Paul Schrader, in “Notes on Film Noir” (1972) says that film noir is not a genre determined by “conventions of setting and conflict, but rather by tone and mood.” And the tone and mood seem to be, of course, dark. He speaks of stories about crime and corruption, about aspects of the psyche and character that one might wish to sweep under the rug, stories that express hopelessness rather than happy endings. There is “loss, nostalgia, lack of clear priorities, insecurity” (11). Part of this is the “post-war disillusionment” that occurred in America after WWII, in which there was a desire for “realism” rather than empty optimism (expressed in part through scenes shot in real locations rather than in studios from which the subtle–or not so subtle–sense of simulation could blunt the “sting” of the noir tone (10). Schrader also points to the influence of the “hard boiled” novels of authors such as Dashiell Hammet and Raymond Chandler, who created cynical heroes with a “narcissistic, defeatist code” (10.

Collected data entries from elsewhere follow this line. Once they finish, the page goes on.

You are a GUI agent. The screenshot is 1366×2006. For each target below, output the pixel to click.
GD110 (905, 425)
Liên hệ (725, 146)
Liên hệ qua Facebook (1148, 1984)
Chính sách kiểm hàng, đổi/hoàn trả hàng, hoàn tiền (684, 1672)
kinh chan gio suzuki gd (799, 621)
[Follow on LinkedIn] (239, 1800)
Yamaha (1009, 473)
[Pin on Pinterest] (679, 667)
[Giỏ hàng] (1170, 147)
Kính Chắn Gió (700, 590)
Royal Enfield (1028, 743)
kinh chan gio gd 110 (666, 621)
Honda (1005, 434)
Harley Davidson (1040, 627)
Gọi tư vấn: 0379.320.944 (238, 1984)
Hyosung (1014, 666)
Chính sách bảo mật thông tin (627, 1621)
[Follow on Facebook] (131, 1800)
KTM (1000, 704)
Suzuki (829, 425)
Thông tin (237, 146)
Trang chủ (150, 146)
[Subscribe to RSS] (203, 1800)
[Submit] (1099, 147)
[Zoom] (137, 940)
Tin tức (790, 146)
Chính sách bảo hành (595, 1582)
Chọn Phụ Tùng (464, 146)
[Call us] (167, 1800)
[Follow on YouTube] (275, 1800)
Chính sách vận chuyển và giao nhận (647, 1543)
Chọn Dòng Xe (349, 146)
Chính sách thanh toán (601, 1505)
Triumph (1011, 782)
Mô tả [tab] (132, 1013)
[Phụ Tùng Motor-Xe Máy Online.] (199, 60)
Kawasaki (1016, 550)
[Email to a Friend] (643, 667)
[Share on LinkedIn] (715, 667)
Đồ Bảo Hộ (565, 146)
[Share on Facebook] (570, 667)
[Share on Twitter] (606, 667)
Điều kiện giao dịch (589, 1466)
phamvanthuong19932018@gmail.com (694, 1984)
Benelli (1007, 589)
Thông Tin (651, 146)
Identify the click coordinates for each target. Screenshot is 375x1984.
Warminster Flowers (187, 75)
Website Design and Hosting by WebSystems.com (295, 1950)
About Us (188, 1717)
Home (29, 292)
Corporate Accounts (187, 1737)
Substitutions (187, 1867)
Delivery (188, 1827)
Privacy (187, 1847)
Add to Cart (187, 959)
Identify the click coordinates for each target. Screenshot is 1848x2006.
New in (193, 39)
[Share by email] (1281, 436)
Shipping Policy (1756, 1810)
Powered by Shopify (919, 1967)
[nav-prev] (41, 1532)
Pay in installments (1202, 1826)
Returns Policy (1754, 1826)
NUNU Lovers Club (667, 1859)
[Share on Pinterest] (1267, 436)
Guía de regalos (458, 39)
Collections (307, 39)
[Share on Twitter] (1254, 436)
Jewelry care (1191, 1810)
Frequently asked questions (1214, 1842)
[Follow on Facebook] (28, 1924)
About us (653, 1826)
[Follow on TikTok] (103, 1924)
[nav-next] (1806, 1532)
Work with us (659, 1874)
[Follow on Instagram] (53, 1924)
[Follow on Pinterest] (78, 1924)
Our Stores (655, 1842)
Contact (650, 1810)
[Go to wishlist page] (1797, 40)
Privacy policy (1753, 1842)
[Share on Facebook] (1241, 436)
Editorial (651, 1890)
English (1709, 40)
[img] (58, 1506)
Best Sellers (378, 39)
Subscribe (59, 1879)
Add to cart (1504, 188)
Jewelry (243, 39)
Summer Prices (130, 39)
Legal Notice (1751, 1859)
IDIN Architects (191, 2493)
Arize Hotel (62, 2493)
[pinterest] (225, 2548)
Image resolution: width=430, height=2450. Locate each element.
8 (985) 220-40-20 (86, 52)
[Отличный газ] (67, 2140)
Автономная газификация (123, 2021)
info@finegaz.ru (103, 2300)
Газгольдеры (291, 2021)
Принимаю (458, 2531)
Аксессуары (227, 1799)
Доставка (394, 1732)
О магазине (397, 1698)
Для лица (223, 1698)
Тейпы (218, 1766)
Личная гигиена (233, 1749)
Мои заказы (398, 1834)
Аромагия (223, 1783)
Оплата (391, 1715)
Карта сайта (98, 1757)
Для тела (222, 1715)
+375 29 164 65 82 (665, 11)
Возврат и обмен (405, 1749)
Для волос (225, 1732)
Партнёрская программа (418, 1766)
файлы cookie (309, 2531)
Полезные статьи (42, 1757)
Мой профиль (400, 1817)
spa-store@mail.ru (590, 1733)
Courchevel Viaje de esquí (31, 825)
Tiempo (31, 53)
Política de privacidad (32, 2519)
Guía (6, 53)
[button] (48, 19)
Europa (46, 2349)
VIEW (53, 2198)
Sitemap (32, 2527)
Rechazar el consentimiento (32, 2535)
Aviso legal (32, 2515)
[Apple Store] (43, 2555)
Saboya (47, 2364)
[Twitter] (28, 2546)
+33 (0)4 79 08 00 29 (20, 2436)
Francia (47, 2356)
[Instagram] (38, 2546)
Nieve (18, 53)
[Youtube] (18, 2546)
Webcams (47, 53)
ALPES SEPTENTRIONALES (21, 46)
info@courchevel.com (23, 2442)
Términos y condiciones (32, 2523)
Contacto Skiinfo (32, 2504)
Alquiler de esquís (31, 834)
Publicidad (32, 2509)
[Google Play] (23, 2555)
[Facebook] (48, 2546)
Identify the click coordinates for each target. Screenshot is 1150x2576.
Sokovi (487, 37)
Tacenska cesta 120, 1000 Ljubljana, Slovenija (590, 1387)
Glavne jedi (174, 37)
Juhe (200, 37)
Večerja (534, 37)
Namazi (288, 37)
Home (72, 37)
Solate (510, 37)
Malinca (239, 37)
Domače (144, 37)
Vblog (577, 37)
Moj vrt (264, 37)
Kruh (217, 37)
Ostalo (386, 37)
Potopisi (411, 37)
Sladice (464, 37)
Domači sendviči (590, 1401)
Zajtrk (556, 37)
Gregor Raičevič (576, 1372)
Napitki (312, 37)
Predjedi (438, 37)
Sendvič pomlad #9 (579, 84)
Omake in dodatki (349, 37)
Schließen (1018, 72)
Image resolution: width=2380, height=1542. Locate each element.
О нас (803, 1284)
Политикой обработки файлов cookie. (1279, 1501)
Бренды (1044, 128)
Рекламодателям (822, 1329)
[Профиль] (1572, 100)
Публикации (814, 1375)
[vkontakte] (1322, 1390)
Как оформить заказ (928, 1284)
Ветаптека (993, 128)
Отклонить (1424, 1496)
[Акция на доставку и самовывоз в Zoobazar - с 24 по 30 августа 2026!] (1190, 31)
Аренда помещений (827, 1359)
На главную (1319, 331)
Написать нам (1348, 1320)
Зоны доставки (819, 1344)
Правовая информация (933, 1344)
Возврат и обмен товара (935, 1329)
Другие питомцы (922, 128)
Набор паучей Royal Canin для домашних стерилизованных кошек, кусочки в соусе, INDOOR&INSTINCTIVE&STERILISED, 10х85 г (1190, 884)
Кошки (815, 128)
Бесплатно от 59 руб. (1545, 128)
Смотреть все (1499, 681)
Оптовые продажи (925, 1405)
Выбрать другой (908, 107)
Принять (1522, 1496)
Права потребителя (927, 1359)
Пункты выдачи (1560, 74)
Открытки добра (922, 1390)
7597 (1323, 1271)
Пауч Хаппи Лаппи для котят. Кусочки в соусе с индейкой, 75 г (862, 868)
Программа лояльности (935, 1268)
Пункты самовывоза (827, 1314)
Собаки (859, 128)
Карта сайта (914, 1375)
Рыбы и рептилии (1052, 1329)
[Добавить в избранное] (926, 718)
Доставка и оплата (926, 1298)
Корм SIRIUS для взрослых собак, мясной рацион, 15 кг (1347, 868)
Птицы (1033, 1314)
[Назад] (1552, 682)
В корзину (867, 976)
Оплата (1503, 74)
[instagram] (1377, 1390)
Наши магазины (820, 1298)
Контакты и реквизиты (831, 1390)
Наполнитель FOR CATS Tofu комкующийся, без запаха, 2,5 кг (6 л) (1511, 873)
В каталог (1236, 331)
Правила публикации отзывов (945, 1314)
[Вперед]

The filmic aspects of film noir, according to Schrader, include (unsurprisingly) that “most of the scenes are lit for night”–even during the day the scenes are dark, with shutters closed and low lights (11). Actors are often in shadow, as if they don’t stand out from the rest of the scene, the city, producing a sense of defeatism–no matter what they do, the city will win out. There is an emphasis on water, including city streets wet with rain and docks and piers as common meeting places.
This article helps me a great deal, pointing to how noir need not be just about crime fiction, but could include numerous types of stories of corruption, despair, hopelessness, etc.
What I found interesting, though, was that on the noir106 week one site there is also suggested a Bugs Bunny cartoon (among other cartoons, including Scooby Doo and Courageous Cat), called “Racketeer Rabbit.” This could be interpreted as a parody of noir, in that it contains the usual noir aspects (dark scenes, gangsters, guns, violence), but uses them in a humorous context. Yet at the same time, it’s kind of noir itself, what with Bugs being also cruel and violent, showing the “dark underbelly” of the (human?) character to the degree to which the gangster, at the end, would rather flee to the cops than stay with him.
The other noir example I explored was the podcast “Welcome to Night Vale.” That’s partly because I’ve listened to this podcast before, but hadn’t thought of it as “noir.” If I describe this podcast it doesn’t sound like much: a single narrator speaks in the character of a community radio host, talking about the goings-on in the town of Night Vale. Those goings-on, though, range from the bizarre to the absurd to, well, what one might encounter in a sci-fi horror story, all of which are treated as more or less normal by the narrator. After reading Schrader’s article, though, I can see how we might consider this podcast in the noir genre, focusing as it does on the dark, the negative, the horrific, the mysterious, and doing so as if these were simply a part of life. (Honestly, though, the podcast is also very funny, which to me is the main “tone” I get from it rather than darkness).
We were also asked to suggest other examples of noir. I am having a bit of trouble with this, but if I think of the most dark and depressing story I’ve read in awhile, the first thing that comes to mind is The Road, by Cormac McCarthy. I think that one might work.